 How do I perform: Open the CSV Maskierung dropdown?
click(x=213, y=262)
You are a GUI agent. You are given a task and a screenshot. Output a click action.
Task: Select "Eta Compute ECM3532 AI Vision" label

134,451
----------------
● EXERCISE INSTRUCTIONS
Starting with the line that contains "You are a GUI" and going on through the end of the rows, write those lines out again with "click action" changed to "tap action" and nothing else altered.

● ANSWER TO THE PROBLEM
You are a GUI agent. You are given a task and a screenshot. Output a tap action.
Task: Select "Eta Compute ECM3532 AI Vision" label

134,451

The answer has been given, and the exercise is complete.